» SOURCE MATERIAL:
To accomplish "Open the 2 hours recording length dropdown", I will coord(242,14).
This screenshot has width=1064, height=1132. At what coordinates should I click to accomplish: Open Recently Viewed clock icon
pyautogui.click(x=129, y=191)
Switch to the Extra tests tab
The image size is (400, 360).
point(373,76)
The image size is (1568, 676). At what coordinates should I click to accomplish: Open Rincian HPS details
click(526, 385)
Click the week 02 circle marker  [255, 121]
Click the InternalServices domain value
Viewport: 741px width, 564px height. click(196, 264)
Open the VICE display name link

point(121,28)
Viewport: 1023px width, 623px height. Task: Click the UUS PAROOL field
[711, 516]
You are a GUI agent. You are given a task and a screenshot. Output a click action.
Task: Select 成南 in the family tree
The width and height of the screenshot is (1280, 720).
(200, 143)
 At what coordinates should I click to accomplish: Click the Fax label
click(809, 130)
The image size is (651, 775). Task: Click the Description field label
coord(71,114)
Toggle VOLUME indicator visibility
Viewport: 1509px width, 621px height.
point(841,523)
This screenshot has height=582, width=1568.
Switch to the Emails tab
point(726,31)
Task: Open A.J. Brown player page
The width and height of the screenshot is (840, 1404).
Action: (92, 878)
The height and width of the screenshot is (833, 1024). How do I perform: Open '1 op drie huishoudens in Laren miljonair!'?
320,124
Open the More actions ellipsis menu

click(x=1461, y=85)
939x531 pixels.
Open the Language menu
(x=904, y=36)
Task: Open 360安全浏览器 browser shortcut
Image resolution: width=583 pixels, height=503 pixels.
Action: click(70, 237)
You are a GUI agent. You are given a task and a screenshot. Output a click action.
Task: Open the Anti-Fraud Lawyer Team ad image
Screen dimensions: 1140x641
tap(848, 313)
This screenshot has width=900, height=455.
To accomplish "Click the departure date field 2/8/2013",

» WHAT YOU WILL DO: Your answer should be the records themselves, returned word for word.

» ANSWER SECTION:
To accomplish "Open the 2 hours recording length dropdown", I will coord(242,14).
This screenshot has width=1064, height=1132. At what coordinates should I click to accomplish: Open Recently Viewed clock icon
pyautogui.click(x=129, y=191)
Switch to the Extra tests tab
The image size is (400, 360).
point(373,76)
The image size is (1568, 676). At what coordinates should I click to accomplish: Open Rincian HPS details
click(526, 385)
Click the week 02 circle marker  [255, 121]
Click the InternalServices domain value
Viewport: 741px width, 564px height. click(196, 264)
Open the VICE display name link

point(121,28)
Viewport: 1023px width, 623px height. Task: Click the UUS PAROOL field
[711, 516]
You are a GUI agent. You are given a task and a screenshot. Output a click action.
Task: Select 成南 in the family tree
The width and height of the screenshot is (1280, 720).
(200, 143)
 At what coordinates should I click to accomplish: Click the Fax label
click(809, 130)
The image size is (651, 775). Task: Click the Description field label
coord(71,114)
Toggle VOLUME indicator visibility
Viewport: 1509px width, 621px height.
point(841,523)
This screenshot has height=582, width=1568.
Switch to the Emails tab
point(726,31)
Task: Open A.J. Brown player page
The width and height of the screenshot is (840, 1404).
Action: (92, 878)
The height and width of the screenshot is (833, 1024). How do I perform: Open '1 op drie huishoudens in Laren miljonair!'?
320,124
Open the More actions ellipsis menu

click(x=1461, y=85)
939x531 pixels.
Open the Language menu
(x=904, y=36)
Task: Open 360安全浏览器 browser shortcut
Image resolution: width=583 pixels, height=503 pixels.
Action: click(70, 237)
You are a GUI agent. You are given a task and a screenshot. Output a click action.
Task: Open the Anti-Fraud Lawyer Team ad image
Screen dimensions: 1140x641
tap(848, 313)
This screenshot has width=900, height=455.
To accomplish "Click the departure date field 2/8/2013",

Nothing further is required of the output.